Segment Start: Study text

The meeting with a prospect is extremely important.  It’s your chance to put the prospect at ease and show off the business in its best light.

You will probably want to schedule the visit after hours so as not to arouse any suspicions among your employees.  Or, you can schedule the meeting in your broker’s office if for some reason you don’t want to host it in your business.  However, I think it best, if possible, to hold the meeting at your location.  It gives the prospect a better feel for your operation.  If you are using a business broker, he will arrive with the prospect, make the introductions and facilitate the meeting.

The first meeting is sort of a “look see” for both parties.  The prospect is checking out you and the business while you are sizing him up.  It’s important to remain cordial and open.

The ideal meeting will go something like this:

  • First, you welcome the prospect into your office and make sure everyone has a chair and is comfortable. (Of course, it goes without saying that you have cleaned up the place and thrown away all of the old Dominoes Pizza lunch boxes!)
  • It’s usually best after the initial get acquainted chitchat, to give the prospect a brief history of your business and a succinct description of your current operation. (You might want to even practice this presentation to make sure you cover the important points without rambling.  If you’re using a broker, he will be with you and will help guide the meeting.)
  • Remain friendly and informal, call the prospect by name often, and ask periodically if the prospect has any questions. Answer any questions openly and honestly.

Segment End: Study text

Tasks and exercises:
**a)** Summarize the passage on meeting a prospect in two sentences.
**b)** Retype the passage on meeting a prospect word for word, from "The first meeting" to "guide the meeting.)".

Segment Start: Data shown

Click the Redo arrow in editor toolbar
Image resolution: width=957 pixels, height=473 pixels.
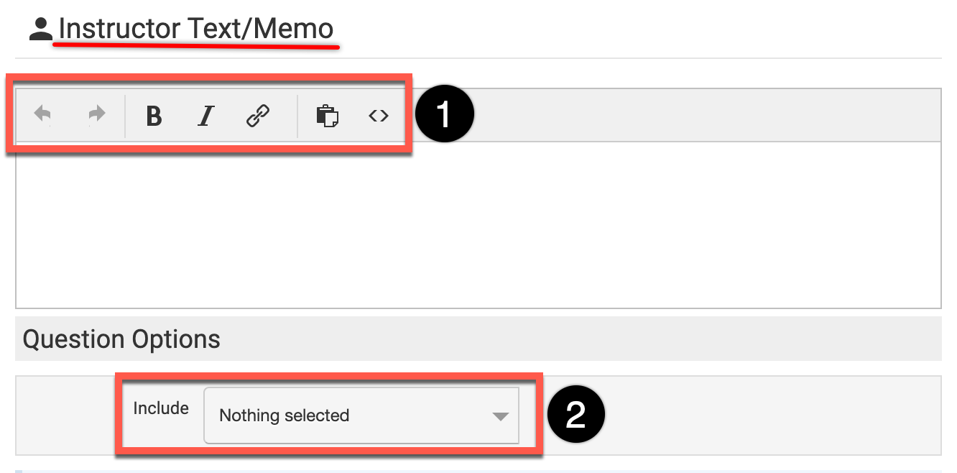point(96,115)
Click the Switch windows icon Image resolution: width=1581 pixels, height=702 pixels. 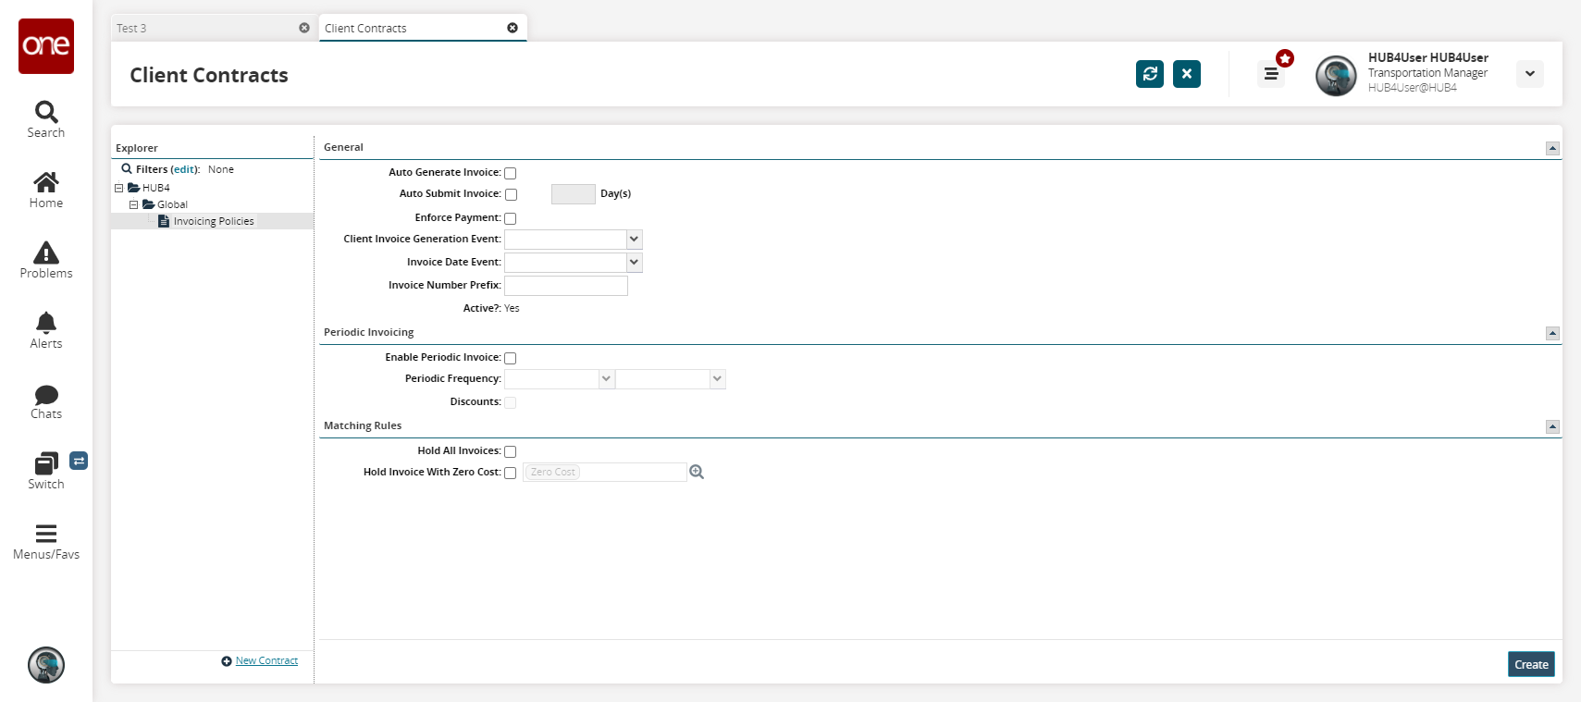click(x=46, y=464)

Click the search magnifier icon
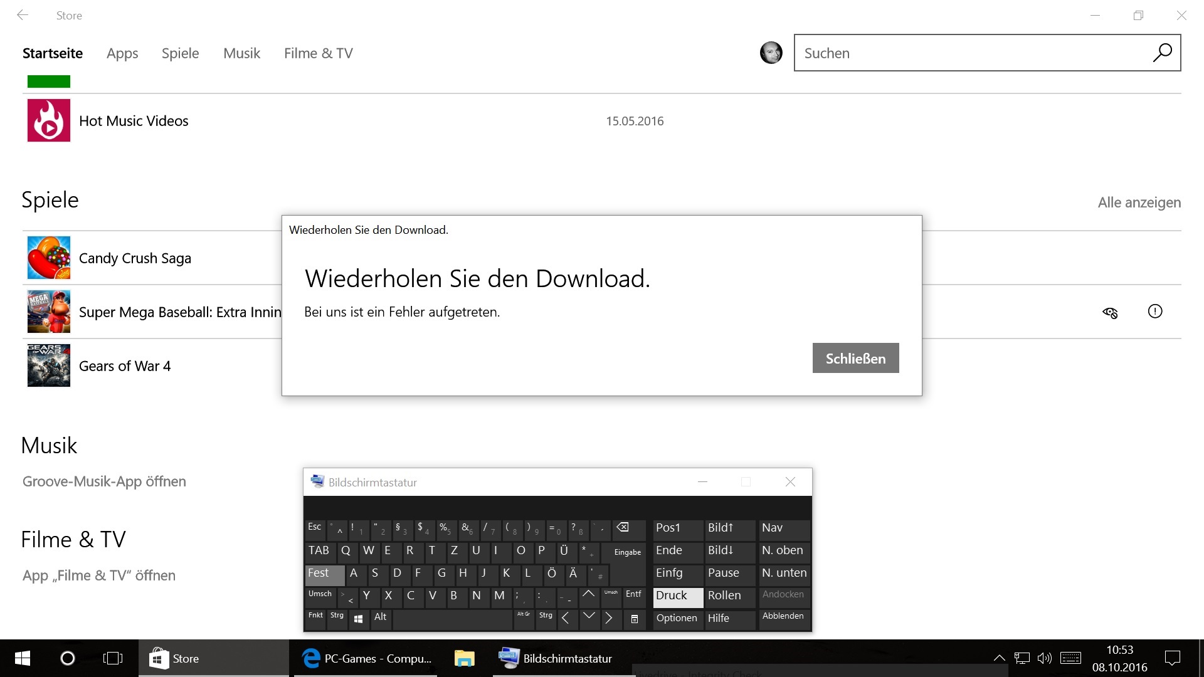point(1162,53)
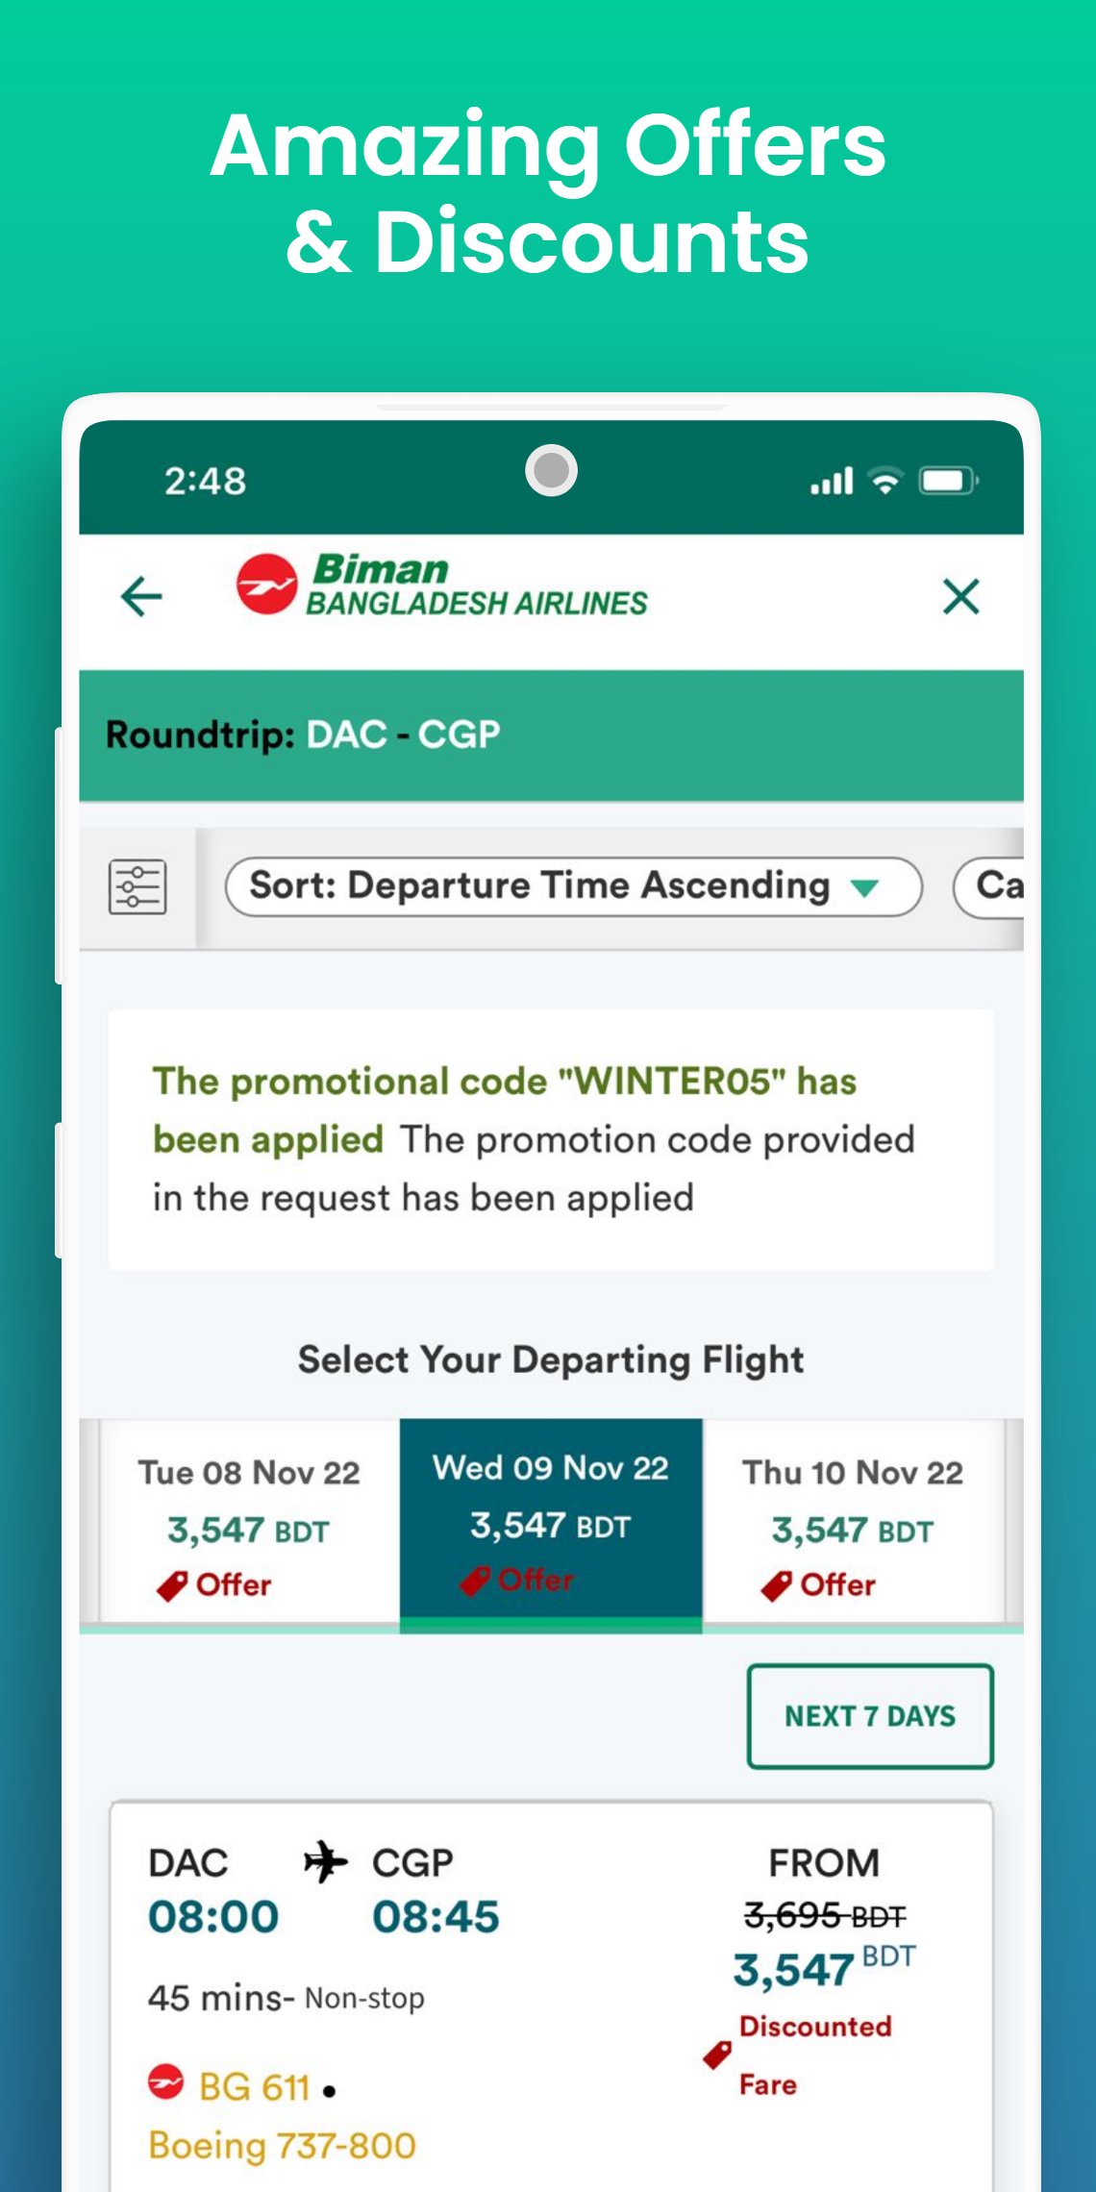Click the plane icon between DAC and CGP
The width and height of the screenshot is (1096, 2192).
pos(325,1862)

Segment End: Data shown
Segment Start: Data shown

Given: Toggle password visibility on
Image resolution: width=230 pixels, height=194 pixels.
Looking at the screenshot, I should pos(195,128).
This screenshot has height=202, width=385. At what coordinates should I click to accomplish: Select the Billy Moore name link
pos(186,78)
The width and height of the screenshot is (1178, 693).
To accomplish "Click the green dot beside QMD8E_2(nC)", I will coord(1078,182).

Segment End: Data shown
Segment Start: Data shown

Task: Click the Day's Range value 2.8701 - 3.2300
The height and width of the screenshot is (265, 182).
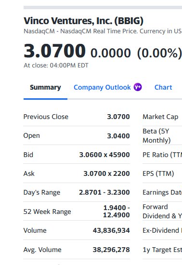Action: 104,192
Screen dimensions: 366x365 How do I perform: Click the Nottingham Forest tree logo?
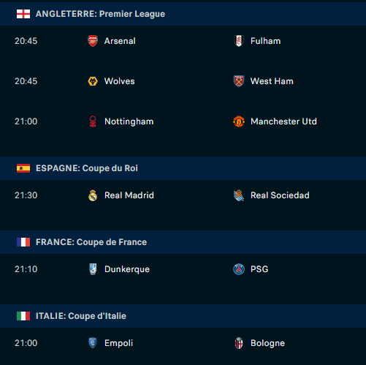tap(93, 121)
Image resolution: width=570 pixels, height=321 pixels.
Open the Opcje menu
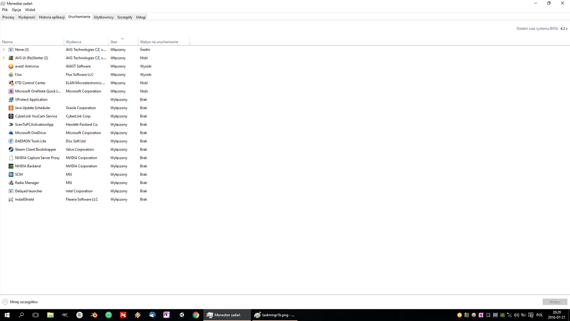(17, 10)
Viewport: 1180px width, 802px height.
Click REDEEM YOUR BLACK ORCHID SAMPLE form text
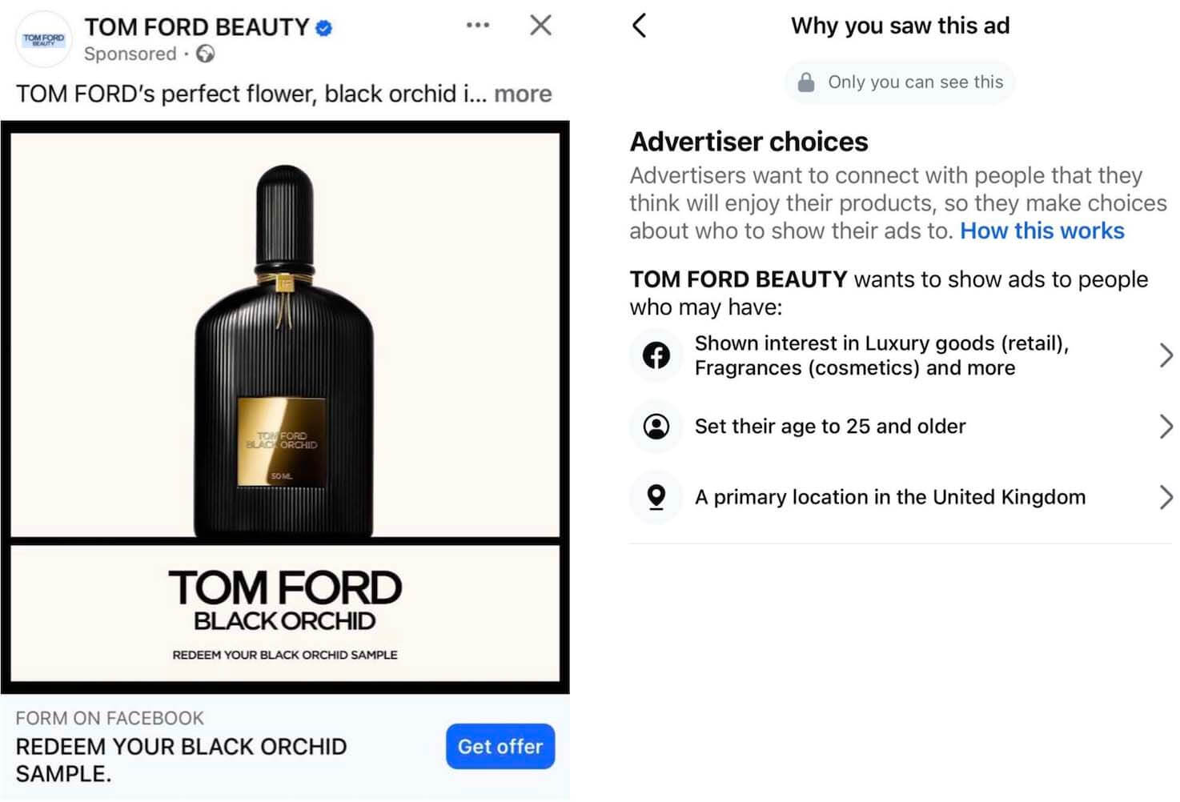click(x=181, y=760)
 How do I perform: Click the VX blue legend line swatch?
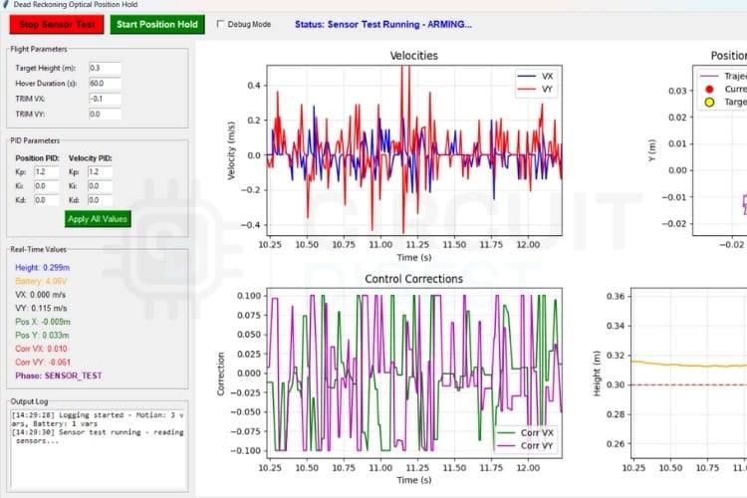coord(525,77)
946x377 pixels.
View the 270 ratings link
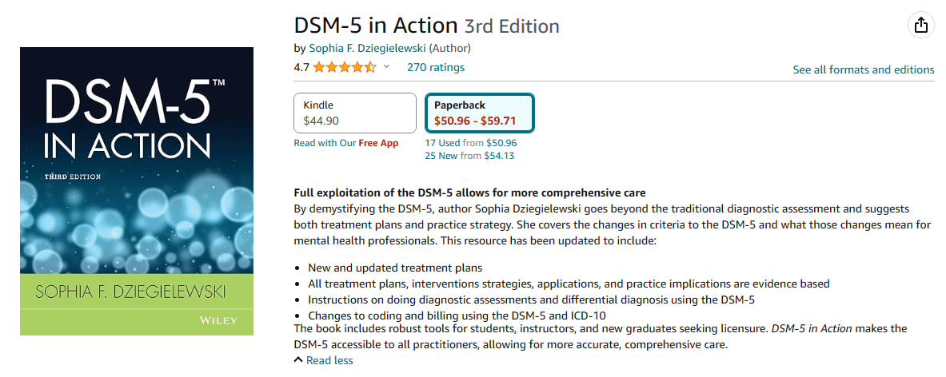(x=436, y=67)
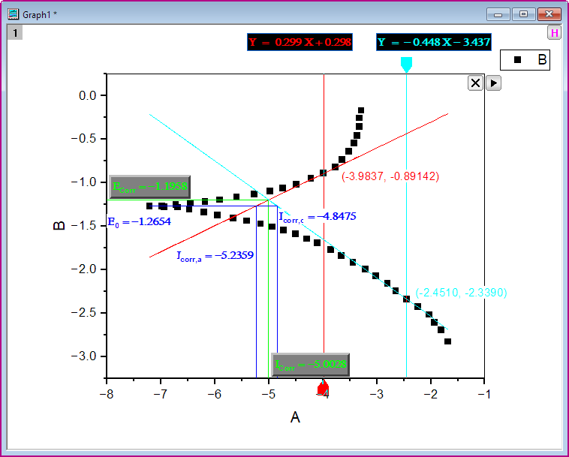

Segment End: Data shown

Task responses:
**a)** The meeting with a prospect is a chance to put the prospect at ease and show the business in its best light, preferably held after hours at your own location, with a business broker making introductions and facilitating if one is used. In this first look for both parties, you should stay cordial and open by welcoming the prospect, giving a brief history and description of the business, and remaining friendly and informal while answering questions openly and honestly.

**b)**
The first meeting is sort of a “look see” for both parties.  The prospect is checking out you and the business while you are sizing him up.  It’s important to remain cordial and open.

The ideal meeting will go something like this:

  • First, you welcome the prospect into your office and make sure everyone has a chair and is comfortable. (Of course, it goes without saying that you have cleaned up the place and thrown away all of the old Dominoes Pizza lunch boxes!)
  • It’s usually best after the initial get acquainted chitchat, to give the prospect a brief history of your business and a succinct description of your current operation. (You might want to even practice this presentation to make sure you cover the important points without rambling.  If you’re using a broker, he will be with you and will help guide the meeting.)